━━━ Working data ━━━

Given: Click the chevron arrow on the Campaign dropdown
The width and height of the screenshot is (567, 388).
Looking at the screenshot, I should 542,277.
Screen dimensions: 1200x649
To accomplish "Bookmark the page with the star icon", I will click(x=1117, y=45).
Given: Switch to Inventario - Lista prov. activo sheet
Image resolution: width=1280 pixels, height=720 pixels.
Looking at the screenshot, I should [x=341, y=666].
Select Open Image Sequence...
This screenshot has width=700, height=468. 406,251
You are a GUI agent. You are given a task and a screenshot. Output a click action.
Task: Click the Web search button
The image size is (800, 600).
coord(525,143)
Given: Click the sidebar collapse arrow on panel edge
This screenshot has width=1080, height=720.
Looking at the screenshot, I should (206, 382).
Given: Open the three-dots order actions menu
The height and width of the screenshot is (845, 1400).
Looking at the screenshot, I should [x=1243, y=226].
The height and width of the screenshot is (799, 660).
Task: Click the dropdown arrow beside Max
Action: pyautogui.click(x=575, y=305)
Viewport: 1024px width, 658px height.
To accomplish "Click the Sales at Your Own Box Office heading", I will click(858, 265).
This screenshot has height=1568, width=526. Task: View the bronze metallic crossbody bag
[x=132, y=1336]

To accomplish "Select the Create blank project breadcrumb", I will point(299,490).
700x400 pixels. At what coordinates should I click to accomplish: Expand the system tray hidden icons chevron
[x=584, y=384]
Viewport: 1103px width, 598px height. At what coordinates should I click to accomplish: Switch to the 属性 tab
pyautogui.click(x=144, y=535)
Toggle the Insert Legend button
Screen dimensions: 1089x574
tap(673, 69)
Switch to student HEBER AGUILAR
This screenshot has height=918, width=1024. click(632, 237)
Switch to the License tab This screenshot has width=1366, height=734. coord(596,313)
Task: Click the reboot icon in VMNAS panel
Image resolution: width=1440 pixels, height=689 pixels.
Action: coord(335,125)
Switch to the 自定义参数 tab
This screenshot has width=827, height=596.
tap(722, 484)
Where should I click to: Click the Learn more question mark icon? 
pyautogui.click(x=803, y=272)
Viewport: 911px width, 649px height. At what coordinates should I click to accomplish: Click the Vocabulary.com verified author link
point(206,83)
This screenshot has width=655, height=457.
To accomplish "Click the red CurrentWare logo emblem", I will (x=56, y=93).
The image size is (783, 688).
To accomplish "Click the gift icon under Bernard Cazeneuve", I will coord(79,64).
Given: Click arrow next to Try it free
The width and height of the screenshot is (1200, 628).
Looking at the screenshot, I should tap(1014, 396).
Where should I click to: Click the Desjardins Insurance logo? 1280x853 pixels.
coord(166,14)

━━━

Every line from the one containing "Given: Click arrow next to Try it free" through the final line of the data above is to be restated word for word, and nothing more.

Answer below:
Given: Click arrow next to Try it free
The width and height of the screenshot is (1200, 628).
Looking at the screenshot, I should tap(1014, 396).
Where should I click to: Click the Desjardins Insurance logo? 1280x853 pixels.
coord(166,14)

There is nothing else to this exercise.